Video Must Be Professional
Fancy effects, actors and polished scripts all work well for Hollywood, but you’re not trying to win an Oscar. You want to attract in your ideal clients and appeal to a certain segment of the population. While the uber-wealthy or richest CEOs may expect a polished, perfect execution in video, most of your potential clients want to know who you really are. Especially if you are independent or work in a smaller firm, you can actually make yourself stand out among the crowd with an honest, approachable video that speaks directly to the needs and emotions of your audience. Polish it up too much and you will intimidate. In fact, the most effective videos can be you simply having an open conversation through a web cam recording. (Note: You do need to have clear sound. People get frustrated when they cannot hear you well).
Video Is Hard To Do
Yes, the first video you do will take hours longer than you ever imagined, and it can be frustrating. You may get hung up on what camera to use, how to sit down fast enough after you hit record, or what to do when you’re done recording. However, with a little practice, you can soon record and post quickly.

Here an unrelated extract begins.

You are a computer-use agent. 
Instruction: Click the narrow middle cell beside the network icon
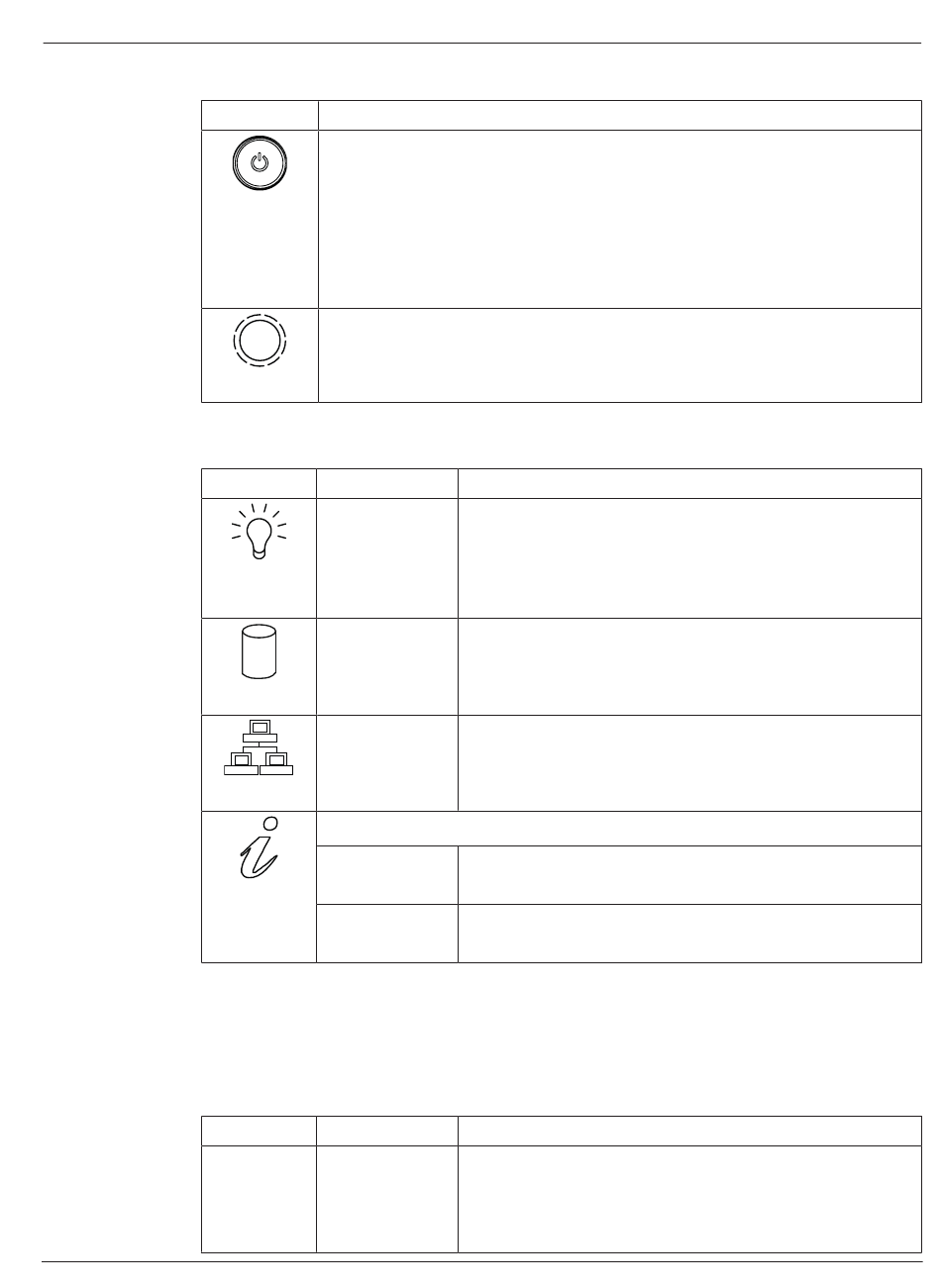[x=387, y=763]
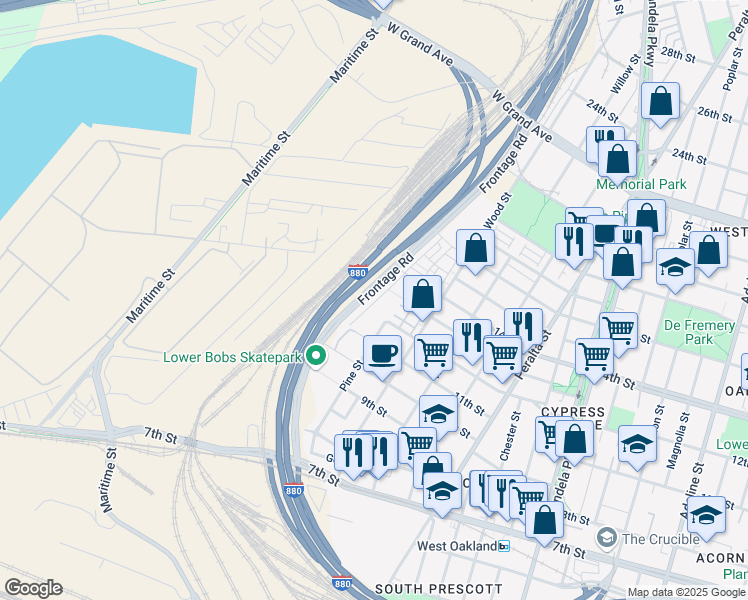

Luckily, technology is making this process simpler, not more complicated. Here is a video I did in less than one hour with my handy-dandy iPhone, a stack of books, a Radio Shack $15 microphone and a few takes to get the message right. http://www.newparentfinances.com/thanks_report.php. Yes, it could benefit from better lighting; however, it is complete, on brand and communicating daily with leads. All I had to do was click “post to YouTube” after I was done and put the link on the html page of my web site. If you use WordPress, putting a video in can be even simpler.
Tip: One reason to hire a professional is good lighting. The correct light can make an average video look spectacular!
Video does not have to be a costly or complicated endeavor to be effective. What’s more important is to give it a try and see what you think. See what your prospects think. If you want to upgrade the quality after you do a few less expensive videos, then do so. There is a time and place for investing in a professional videographer, but rather than waiting to get your video recording perfectly planned and produced, hit record and start already!